__DESCRIPTION OF THE TASK__. The required output is the exact run of lines below that opens at the line with "Given: Open the TypeScript framework selector" and closes at the line with "Image resolution: width=1372".

****************************************

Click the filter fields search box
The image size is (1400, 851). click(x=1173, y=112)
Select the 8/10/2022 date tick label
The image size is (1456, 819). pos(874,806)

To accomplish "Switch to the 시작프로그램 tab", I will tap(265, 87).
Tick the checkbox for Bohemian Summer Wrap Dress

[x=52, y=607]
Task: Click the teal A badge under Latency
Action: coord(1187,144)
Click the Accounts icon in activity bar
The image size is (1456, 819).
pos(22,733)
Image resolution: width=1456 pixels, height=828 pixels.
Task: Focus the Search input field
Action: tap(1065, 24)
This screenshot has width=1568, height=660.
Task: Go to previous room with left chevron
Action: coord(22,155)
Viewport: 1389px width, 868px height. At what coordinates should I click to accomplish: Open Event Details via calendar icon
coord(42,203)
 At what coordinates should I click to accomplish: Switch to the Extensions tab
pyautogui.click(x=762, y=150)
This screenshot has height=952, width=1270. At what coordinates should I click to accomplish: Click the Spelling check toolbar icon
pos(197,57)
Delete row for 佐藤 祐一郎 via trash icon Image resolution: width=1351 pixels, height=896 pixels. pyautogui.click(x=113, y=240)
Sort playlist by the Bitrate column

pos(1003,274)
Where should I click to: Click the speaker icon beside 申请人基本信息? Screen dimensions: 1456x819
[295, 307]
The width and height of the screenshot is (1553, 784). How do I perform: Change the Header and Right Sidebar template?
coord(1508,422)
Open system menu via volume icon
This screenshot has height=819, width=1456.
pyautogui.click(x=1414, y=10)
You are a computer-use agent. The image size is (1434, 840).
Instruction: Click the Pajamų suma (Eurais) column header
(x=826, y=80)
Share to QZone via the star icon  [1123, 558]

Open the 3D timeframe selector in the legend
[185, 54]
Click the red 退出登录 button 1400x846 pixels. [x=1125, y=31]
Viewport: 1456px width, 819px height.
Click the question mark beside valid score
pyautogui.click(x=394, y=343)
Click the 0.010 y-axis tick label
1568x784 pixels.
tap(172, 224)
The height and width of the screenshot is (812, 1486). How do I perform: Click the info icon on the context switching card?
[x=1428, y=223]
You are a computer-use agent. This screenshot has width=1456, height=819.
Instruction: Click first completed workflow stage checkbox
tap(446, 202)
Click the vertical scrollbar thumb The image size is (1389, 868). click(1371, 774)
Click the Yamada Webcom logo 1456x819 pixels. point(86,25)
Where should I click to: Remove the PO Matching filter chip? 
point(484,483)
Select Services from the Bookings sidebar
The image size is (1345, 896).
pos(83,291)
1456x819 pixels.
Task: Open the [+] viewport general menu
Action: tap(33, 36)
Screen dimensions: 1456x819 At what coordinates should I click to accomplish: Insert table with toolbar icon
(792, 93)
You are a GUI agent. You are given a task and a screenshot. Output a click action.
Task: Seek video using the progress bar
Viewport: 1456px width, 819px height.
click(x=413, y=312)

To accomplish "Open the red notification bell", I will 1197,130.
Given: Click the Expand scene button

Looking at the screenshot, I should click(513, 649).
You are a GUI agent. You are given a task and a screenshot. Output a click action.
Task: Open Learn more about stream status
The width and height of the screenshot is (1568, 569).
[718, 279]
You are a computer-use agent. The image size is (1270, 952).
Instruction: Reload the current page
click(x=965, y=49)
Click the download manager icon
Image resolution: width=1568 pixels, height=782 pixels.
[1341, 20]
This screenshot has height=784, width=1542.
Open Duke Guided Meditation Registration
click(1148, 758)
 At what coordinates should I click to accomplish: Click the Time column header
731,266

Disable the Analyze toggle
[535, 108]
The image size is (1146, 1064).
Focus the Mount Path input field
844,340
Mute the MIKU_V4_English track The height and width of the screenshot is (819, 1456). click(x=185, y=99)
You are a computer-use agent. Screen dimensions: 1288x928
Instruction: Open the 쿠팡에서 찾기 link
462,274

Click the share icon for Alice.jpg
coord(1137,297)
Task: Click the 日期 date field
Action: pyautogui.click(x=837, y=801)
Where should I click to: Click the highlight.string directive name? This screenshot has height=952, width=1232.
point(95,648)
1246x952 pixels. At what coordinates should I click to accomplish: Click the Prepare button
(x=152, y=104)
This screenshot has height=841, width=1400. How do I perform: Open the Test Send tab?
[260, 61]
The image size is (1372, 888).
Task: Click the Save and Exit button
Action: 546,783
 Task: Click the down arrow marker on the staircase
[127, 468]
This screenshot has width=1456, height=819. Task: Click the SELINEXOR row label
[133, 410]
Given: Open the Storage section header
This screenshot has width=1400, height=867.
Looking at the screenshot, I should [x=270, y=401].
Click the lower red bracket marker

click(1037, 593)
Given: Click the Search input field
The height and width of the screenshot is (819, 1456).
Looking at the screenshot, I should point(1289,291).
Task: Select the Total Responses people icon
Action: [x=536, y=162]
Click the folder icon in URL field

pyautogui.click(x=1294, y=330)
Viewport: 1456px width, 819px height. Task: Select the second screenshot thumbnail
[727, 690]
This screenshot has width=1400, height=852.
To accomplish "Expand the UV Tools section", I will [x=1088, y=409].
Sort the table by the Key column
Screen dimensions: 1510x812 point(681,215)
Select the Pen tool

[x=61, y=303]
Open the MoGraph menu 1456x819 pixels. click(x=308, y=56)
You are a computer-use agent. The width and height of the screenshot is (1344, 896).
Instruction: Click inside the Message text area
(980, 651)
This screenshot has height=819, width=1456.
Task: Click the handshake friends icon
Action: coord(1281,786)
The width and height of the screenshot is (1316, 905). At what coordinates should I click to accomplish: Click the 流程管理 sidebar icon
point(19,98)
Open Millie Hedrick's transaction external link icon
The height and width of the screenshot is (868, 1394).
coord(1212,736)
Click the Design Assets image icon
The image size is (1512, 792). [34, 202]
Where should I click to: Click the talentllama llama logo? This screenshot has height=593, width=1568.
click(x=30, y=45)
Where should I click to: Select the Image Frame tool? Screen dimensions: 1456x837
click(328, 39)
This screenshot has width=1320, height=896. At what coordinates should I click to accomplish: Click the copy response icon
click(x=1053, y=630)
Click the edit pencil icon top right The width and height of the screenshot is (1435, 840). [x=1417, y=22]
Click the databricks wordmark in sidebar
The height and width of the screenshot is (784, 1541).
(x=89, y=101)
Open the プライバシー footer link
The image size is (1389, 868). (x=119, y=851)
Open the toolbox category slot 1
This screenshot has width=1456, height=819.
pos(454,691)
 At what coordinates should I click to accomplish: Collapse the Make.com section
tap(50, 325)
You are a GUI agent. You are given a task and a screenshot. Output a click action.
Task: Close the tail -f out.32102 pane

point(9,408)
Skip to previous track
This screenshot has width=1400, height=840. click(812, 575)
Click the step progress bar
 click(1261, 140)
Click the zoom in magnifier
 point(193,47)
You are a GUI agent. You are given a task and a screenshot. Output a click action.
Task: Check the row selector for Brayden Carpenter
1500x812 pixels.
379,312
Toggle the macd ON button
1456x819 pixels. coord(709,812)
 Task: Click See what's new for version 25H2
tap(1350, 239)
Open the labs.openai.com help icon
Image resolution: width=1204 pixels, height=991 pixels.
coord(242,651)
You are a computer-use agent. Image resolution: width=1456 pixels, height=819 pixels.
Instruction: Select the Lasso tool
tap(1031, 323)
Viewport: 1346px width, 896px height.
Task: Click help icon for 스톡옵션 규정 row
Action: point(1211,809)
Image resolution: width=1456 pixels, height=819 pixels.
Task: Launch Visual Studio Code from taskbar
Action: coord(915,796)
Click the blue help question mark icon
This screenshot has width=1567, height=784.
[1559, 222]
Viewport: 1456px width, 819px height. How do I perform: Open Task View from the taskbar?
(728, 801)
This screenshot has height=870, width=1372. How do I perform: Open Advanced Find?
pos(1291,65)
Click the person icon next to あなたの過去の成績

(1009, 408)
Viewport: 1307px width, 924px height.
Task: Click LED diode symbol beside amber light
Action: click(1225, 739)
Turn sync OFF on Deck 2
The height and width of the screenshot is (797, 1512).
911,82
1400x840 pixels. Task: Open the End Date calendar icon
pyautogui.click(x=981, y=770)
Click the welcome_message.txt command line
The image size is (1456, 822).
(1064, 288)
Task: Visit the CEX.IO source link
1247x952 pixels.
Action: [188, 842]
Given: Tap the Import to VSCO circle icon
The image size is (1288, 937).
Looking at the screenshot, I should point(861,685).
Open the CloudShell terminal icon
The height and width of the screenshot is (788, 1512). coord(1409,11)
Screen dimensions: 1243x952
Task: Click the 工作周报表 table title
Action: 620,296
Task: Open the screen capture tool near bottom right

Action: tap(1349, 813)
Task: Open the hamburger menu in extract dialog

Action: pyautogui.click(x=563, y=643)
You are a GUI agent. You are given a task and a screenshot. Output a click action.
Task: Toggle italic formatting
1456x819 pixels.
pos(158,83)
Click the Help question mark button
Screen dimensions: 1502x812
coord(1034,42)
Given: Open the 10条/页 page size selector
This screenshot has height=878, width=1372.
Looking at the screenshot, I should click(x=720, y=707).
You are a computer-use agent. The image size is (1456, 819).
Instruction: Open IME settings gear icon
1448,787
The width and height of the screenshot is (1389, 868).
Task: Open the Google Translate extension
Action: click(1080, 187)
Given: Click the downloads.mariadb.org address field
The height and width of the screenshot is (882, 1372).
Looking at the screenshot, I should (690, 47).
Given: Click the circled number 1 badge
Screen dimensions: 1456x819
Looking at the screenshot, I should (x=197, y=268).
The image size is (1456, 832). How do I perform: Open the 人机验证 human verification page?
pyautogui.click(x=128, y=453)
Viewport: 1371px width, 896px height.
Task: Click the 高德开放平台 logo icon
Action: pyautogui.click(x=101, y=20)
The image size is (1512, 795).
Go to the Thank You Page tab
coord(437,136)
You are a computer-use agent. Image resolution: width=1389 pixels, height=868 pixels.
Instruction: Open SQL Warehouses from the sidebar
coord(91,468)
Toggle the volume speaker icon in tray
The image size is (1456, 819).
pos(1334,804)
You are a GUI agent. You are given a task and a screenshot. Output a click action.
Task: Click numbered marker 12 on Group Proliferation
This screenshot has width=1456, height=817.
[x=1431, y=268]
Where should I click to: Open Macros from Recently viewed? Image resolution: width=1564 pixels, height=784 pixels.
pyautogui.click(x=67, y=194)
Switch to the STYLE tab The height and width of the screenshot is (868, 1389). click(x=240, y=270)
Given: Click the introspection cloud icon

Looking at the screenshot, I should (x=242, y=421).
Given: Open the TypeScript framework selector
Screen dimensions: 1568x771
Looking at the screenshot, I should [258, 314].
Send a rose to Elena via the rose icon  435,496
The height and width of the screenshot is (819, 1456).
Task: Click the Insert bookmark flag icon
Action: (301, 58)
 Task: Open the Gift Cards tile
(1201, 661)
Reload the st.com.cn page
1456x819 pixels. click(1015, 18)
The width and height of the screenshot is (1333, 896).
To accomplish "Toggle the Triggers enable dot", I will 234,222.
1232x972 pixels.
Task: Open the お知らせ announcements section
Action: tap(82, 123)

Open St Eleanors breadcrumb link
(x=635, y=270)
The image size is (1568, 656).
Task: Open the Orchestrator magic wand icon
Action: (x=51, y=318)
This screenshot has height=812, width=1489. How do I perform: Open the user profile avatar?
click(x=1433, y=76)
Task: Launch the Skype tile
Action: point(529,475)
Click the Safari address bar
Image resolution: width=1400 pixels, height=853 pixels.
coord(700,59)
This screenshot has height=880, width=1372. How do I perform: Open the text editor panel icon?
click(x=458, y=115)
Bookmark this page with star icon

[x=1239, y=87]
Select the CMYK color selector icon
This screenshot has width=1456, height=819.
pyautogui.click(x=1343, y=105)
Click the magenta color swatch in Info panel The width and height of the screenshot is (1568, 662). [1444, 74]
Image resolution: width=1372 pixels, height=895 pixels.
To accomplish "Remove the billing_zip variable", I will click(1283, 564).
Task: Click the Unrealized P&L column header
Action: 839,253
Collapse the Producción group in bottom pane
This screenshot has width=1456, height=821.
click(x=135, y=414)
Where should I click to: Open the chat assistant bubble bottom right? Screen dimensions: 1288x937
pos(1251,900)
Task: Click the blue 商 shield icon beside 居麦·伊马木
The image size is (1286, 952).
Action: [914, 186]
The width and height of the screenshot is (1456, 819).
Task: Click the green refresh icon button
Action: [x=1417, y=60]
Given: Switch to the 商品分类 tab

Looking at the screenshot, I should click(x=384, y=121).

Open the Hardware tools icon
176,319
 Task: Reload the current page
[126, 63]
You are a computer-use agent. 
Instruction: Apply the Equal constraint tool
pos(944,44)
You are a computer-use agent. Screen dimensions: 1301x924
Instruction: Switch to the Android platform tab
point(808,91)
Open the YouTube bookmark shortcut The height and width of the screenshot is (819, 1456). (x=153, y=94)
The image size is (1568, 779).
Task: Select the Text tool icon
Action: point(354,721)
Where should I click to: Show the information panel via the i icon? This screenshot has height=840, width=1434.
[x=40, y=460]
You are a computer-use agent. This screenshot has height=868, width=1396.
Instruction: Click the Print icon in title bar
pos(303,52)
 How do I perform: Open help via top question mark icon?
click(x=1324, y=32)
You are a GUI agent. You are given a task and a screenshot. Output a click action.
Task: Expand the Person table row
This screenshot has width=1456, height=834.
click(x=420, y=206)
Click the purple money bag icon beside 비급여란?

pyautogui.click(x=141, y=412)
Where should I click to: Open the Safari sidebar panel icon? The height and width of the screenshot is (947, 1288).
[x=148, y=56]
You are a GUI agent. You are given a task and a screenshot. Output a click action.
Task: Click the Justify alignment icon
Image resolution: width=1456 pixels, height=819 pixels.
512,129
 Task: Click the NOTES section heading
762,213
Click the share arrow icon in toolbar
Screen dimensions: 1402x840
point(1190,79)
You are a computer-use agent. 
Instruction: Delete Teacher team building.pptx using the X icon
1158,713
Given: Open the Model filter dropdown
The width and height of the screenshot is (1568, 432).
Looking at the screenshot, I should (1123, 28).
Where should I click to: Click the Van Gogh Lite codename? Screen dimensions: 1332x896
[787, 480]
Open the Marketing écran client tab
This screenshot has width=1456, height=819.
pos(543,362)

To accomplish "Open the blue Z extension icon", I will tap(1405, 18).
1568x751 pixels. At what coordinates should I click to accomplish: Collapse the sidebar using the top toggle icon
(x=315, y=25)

****************************************

__EXERCISE OUTPUT__.
Given: Open the TypeScript framework selector
Screen dimensions: 1568x771
Looking at the screenshot, I should [258, 314].
Send a rose to Elena via the rose icon  435,496
The height and width of the screenshot is (819, 1456).
Task: Click the Insert bookmark flag icon
Action: (301, 58)
 Task: Open the Gift Cards tile
(1201, 661)
Reload the st.com.cn page
1456x819 pixels. click(1015, 18)
The width and height of the screenshot is (1333, 896).
To accomplish "Toggle the Triggers enable dot", I will 234,222.
1232x972 pixels.
Task: Open the お知らせ announcements section
Action: tap(82, 123)

Open St Eleanors breadcrumb link
(x=635, y=270)
The image size is (1568, 656).
Task: Open the Orchestrator magic wand icon
Action: (x=51, y=318)
This screenshot has height=812, width=1489. How do I perform: Open the user profile avatar?
click(x=1433, y=76)
Task: Launch the Skype tile
Action: point(529,475)
Click the Safari address bar
Image resolution: width=1400 pixels, height=853 pixels.
coord(700,59)
This screenshot has height=880, width=1372. How do I perform: Open the text editor panel icon?
click(x=458, y=115)
Bookmark this page with star icon

[x=1239, y=87]
Select the CMYK color selector icon
This screenshot has width=1456, height=819.
pyautogui.click(x=1343, y=105)
Click the magenta color swatch in Info panel The width and height of the screenshot is (1568, 662). [1444, 74]
Image resolution: width=1372 pixels, height=895 pixels.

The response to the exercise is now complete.